CHPnin taktiği
Uzun süreli iktidar yalnızca muhalifleri için katlanılmaz olmuyor. Kendi bünyesinden muhalifler de çıkarıyor. AKP'nin kurucu kadrolarından zaman zaman gelen yakınmalar bunun göstergesi. Hüseyin Çelik, Bülent Arınç gibi isimlere "hain" gözüyle bakmak, sorgulama davranışından yoksunlar için duygusal rahatlama sağlayabilir. Ancak çözüm getirmez.
Son yerel seçimlerle birlikte CHP birinci parti oldu. Tayyip Erdoğan, 8 ay önce kazandığı seçimden sonra yenildi, topal ördek konumuna düştü. Herkes CHP'nin göstereceği başarı ya da başarısızlıkları bekliyordu. Kendi yarattığı elit kesimlere sıkışan iktidar, "sorgusuz biat" anlayışını tek geçer kural olarak kabul etmeye başladı. Gelinen noktada iktidar ve söylemi tabandan uzaklaşıyor. İktidar söylemine seçmen katılımı daralıyor. Bunu LeMan dergisine yönelik tepki gösterilerinden anlamak olanaklı. İktidarın yaklaşımı artık küçük, marjinal gruplarla örtüşüyor. Sosyologların vurguladığı gerçek şudur: Marjinal gruplar öne çıktıkça makul çoğunluk geri çekilir. AKP'den bu geri çekilme bir süredir gözleniyor.

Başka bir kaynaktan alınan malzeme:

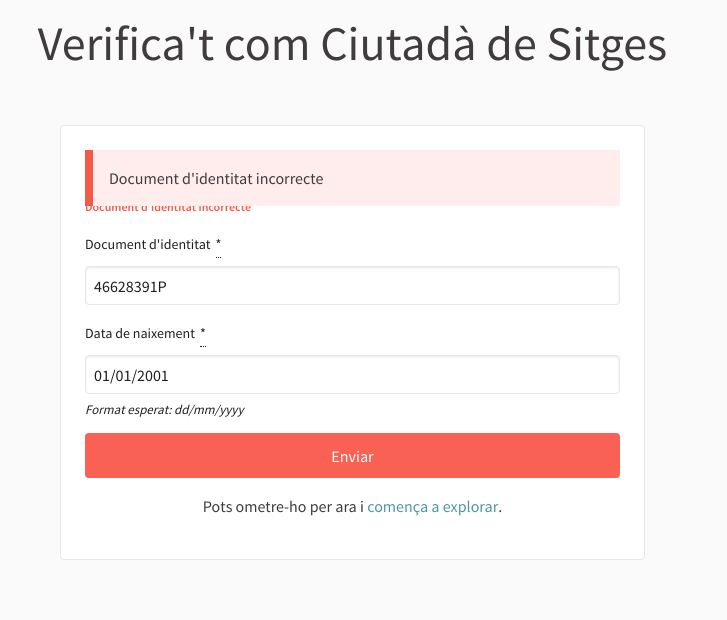Click the 01/01/2001 date value
The image size is (727, 620).
click(131, 376)
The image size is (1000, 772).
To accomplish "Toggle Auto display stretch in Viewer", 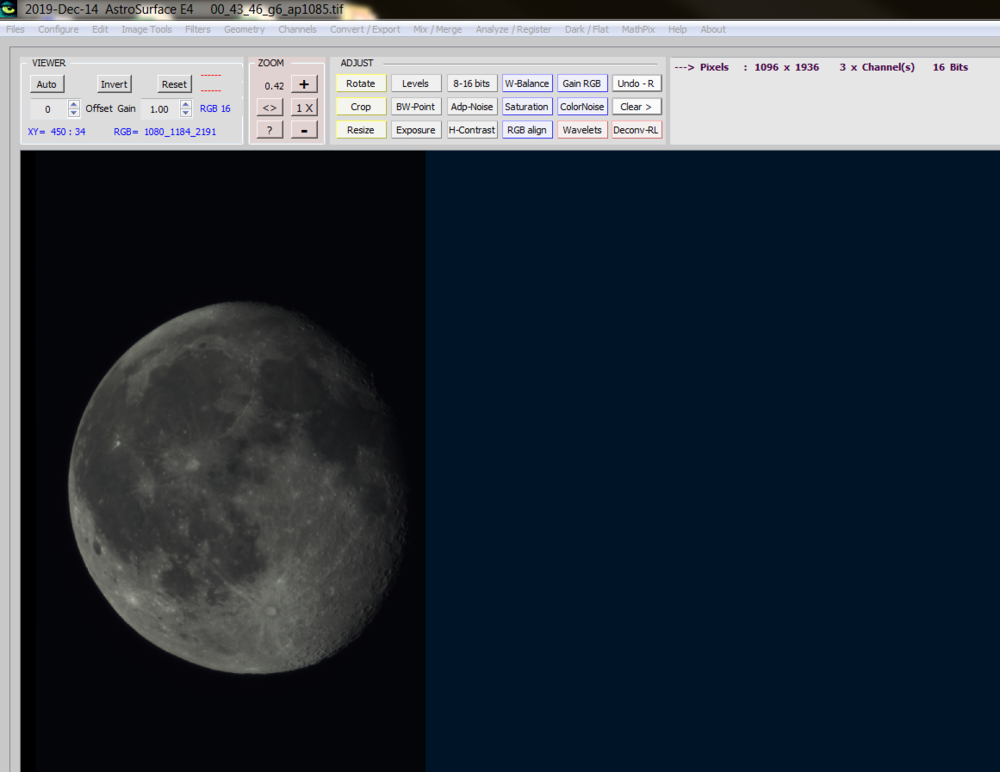I will tap(46, 84).
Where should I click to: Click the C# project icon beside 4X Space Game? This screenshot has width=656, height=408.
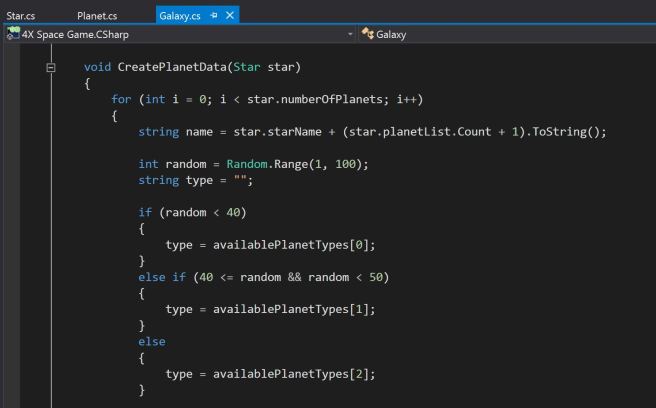click(x=12, y=35)
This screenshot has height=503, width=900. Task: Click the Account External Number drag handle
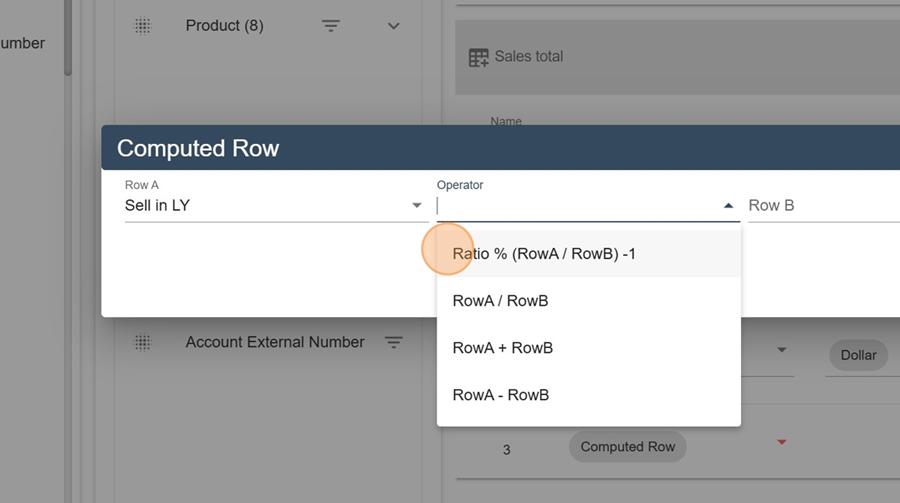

Muhalefete yönelik baskı, zulüm hız kesmiyor. Sorunlara çözüm üretmekte zorlanan Erdoğan ve yönetimi, rakibini siyasallaşmış hukuk yoluyla yasaklamaya çalışıyor. Aylar önce AKP'li belediye başkanlarının yönetiminden kalan borçlar CHP'li yönetimleri felç etmek için kullanılmaya başlandı. İstanbul Büyükşehir Belediyesi'nde başlatılan operasyonun "rakibini yasaklama" anlamına geldiği fikri artık dünyada kabul görüyor. Bu yaklaşım CHP'de iç kenetlenme yaratınca, başka yola başvuruldu. CHP Kurultayına yönelik, YSK'nin yetkilerini de yok sayan bir yaklaşım geliştirildi. Son olarak İzmir Büyükşehir Belediyesi'ne yönelik şaşaalı propaganda operasyonu gündemde. Siyasal propaganda hedefli operasyonların Cumhur iktidarını kurtarmaya yönelik olduğu konusunda kuşku yok.